"There was a Sikh temple in our village, so she ran inside the temple to take refuge. She paid her respects to the holy book … doused her body in kerosene and set herself on fire."
She wasn't the only one of Sardar's neighbours who died. He recalls what happened to the men of the village when the attackers arrived.
"Out of the 25 men who were there, they murdered 18," says Sardar, now 86.
"I cried a lot. Now I think of it, I feel that something happened to all of us. It's as if humanity had died. Everybody became a devil."
A woman worships at the Monkey Temple in New Delhi, India. In 1947, when independent India and Pakistan were created, Hindu, Sikh and Muslim mobs attacked each on the streets of the capital and other places throughout the Indian subcontinent.
The atrocities have spawned decades of hostility between Pakistan and India, but on both sides of the border, there are efforts to chip away at the hatred that remains.
In the Indian city of Amritsar, a new museum is helping keep alive the memories of that era.
With survivors ageing, curator Mallika Ahluwalia says it was crucial that the Partition Museum be established while there is still a living connection to the personal stories of that era.

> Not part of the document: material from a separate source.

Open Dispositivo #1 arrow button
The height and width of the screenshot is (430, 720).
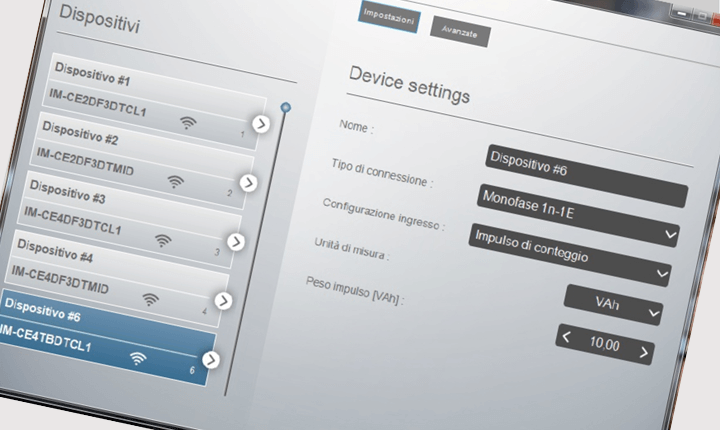(260, 124)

"It's about the impact on each person who went through it. And what it would have felt like for them to leave behind their homes, to leave behind their friends, to leave behind the lives they've known and to move to a new land," Ahluwalia says.
"It was less migration of people or partition of assets - it was this collective migration of sorrow."

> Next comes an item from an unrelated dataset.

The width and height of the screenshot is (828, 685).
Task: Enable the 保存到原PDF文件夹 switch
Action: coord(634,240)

But Mallika wants the museum to be more than just a place of sad reflection. She wants to commemorate the acts of kindness that crossed religious divides and saw Muslims, Sikhs and Hindus protect each other from violence.

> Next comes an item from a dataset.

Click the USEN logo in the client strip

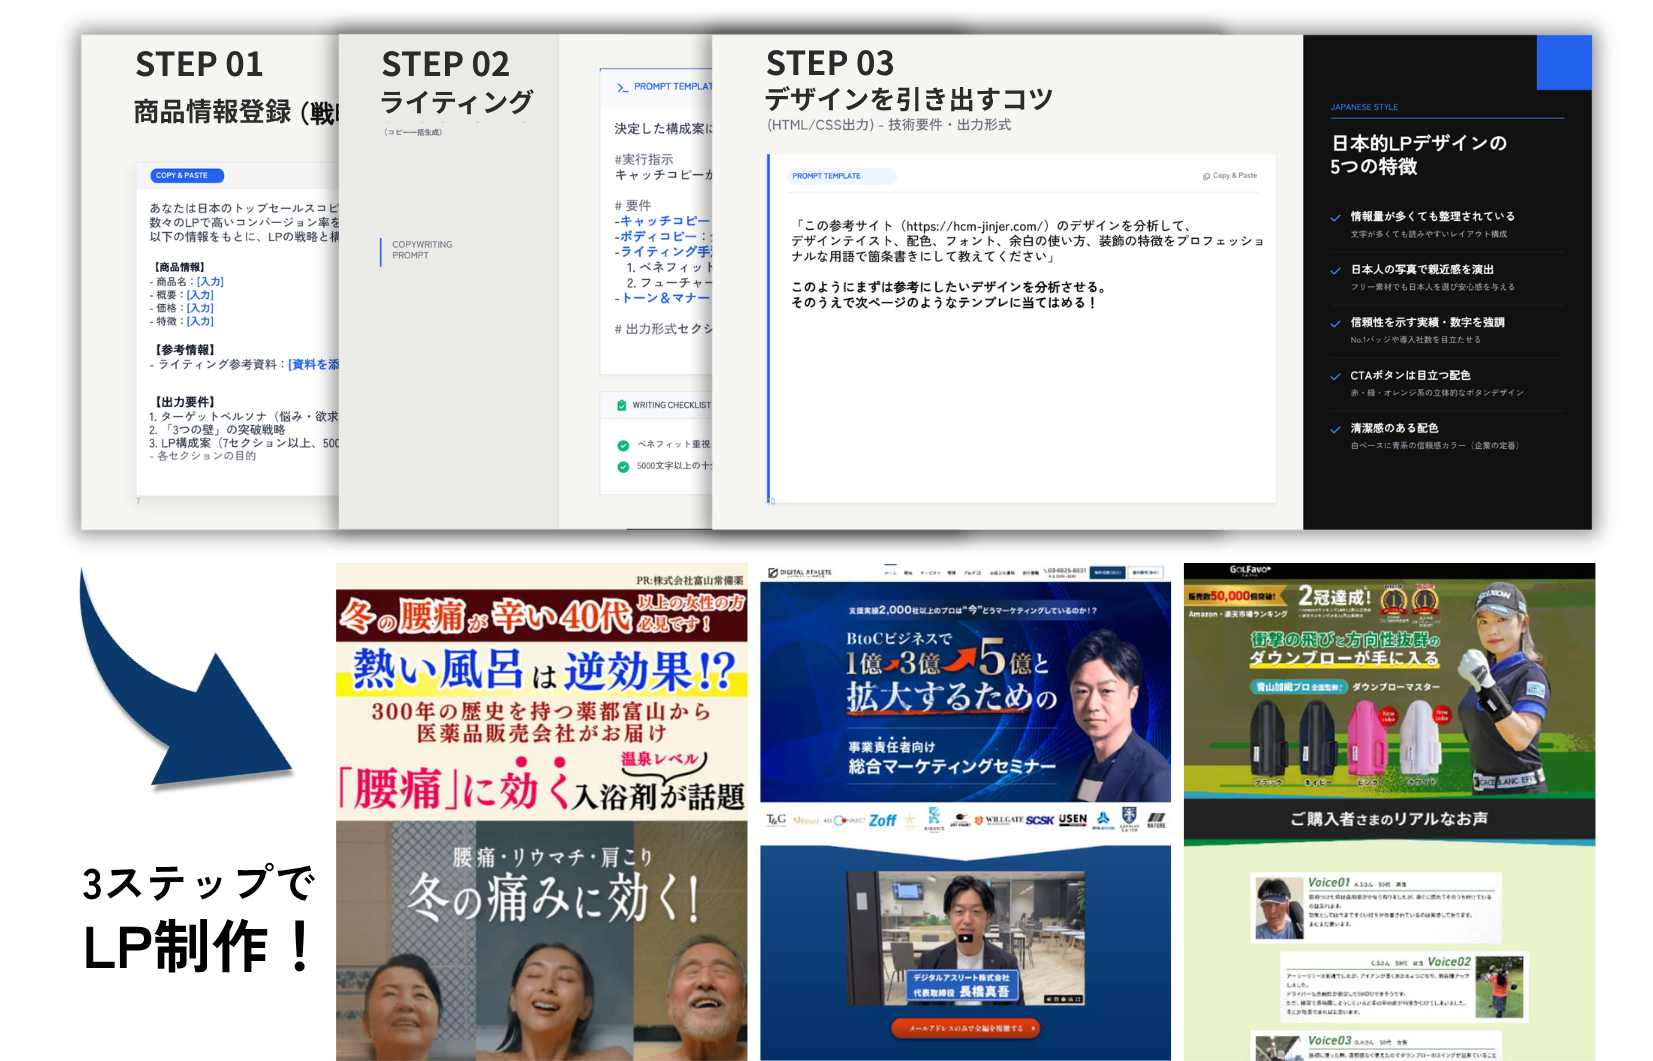pos(1072,819)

"I think it's really important that we highlight those stories of humanity, that we highlight those stories of friend helping friend, neighbour helping neighbour … stranger helping stranger," she says. "Those narratives shouldn't get lost."
On the other side of the border, the Citizens Archive of Pakistan has recorded the stories of more than 2,200 survivors in the last decade.
Aaliyah Tayyebi, a senior project manager for the non-profit organisation's oral history project, says hearing the perspectives of ordinary citizens who lived through partition is vital.
"I feel if narratives of people who have suffered from both sides, whether that be a Hindu, a Muslim or a Sikh, come to the forefront and people get to hear it, then it will make them realise the horrors of war," she says. "It would make them understand that killing one another does not solve anything."
Aaliyah believes today's generation needs to learn from Pakistan's history.
"We can use it as a tool to make us better people or we can just run from it and never look back and pretend it never happened, but then we will just be foolish," she says.
Creating a better understanding of what went on when the country was created would help foster better relations with India, Aaliyah believes.
"We are neighbours. We need to understand that for the greater good of both countries, it would benefit us to respect one another, tolerate one another, understand from our past and come to a better future."
But some survivors, like Salahuddin Khalid, say there's no way they can forgive the brutality they endured.
"How can I?" he asks. "You can give me tonnes of gold, tonnes of money, can you give me my mother?"
Mallika Ahluwalia is a co-founder of the first museum to commemorate the partition of India and Pakistan in 1947. The museum, in Amritsar, India, recounts not only the tragedy of partition, where more than a million people died, but also the positive stories where Sikhs, Hindus and Muslims helped each other.